(Extracted data entries)
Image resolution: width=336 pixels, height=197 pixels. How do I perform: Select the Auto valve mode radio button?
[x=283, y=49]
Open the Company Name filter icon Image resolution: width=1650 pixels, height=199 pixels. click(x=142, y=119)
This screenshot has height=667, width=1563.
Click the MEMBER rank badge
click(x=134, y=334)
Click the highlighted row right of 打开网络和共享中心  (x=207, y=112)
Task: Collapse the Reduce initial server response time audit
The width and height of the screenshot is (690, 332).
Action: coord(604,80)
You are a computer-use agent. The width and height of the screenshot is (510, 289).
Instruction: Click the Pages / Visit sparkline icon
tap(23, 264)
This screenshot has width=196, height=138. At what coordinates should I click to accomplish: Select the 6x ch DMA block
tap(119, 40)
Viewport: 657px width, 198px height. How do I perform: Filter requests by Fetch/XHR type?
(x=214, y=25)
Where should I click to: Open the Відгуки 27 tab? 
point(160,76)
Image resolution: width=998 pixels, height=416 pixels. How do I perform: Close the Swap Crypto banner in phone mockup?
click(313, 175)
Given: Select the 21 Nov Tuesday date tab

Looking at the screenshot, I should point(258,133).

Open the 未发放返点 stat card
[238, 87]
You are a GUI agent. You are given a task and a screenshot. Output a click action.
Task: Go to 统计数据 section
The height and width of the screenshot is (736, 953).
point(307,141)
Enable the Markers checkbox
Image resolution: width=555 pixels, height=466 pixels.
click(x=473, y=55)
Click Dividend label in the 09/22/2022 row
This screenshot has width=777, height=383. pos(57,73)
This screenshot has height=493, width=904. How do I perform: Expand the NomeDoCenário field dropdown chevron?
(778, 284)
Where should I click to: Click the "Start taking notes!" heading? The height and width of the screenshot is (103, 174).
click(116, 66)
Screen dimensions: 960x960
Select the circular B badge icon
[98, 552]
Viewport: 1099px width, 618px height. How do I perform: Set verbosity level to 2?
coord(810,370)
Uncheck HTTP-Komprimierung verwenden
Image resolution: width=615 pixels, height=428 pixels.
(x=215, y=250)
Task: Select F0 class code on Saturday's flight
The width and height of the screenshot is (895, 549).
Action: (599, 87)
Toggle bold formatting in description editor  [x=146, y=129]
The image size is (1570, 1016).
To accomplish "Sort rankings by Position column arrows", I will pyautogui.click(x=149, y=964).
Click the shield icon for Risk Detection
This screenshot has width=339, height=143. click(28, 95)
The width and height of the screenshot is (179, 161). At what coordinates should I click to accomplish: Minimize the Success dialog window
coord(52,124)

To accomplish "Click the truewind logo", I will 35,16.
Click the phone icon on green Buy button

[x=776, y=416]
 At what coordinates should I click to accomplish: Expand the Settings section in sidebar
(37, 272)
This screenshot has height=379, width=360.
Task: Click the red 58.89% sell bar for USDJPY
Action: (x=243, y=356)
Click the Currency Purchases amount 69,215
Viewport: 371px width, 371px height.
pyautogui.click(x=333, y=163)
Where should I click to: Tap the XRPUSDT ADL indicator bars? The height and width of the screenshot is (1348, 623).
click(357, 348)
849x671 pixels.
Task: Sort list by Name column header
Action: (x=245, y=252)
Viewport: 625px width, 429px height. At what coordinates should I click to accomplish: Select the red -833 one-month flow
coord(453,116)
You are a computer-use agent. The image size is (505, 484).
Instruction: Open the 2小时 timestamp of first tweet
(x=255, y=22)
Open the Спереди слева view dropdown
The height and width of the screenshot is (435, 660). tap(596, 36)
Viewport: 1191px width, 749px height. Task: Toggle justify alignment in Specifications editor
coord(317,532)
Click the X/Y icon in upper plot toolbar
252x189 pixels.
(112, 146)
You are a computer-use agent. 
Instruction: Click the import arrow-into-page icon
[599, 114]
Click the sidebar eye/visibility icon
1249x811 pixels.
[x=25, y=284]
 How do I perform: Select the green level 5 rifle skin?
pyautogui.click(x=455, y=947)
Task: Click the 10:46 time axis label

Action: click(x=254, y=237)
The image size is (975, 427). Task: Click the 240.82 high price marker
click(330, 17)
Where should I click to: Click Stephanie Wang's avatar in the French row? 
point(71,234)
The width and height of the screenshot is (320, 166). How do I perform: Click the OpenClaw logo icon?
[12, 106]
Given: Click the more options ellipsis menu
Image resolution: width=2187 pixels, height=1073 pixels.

- _REQUIREMENT_:
Check the entries above line by line and return each one containing the word "will".

- _WRITTEN RESPONSE_:
To accomplish "Sort rankings by Position column arrows", I will pyautogui.click(x=149, y=964).
To accomplish "Click the truewind logo", I will 35,16.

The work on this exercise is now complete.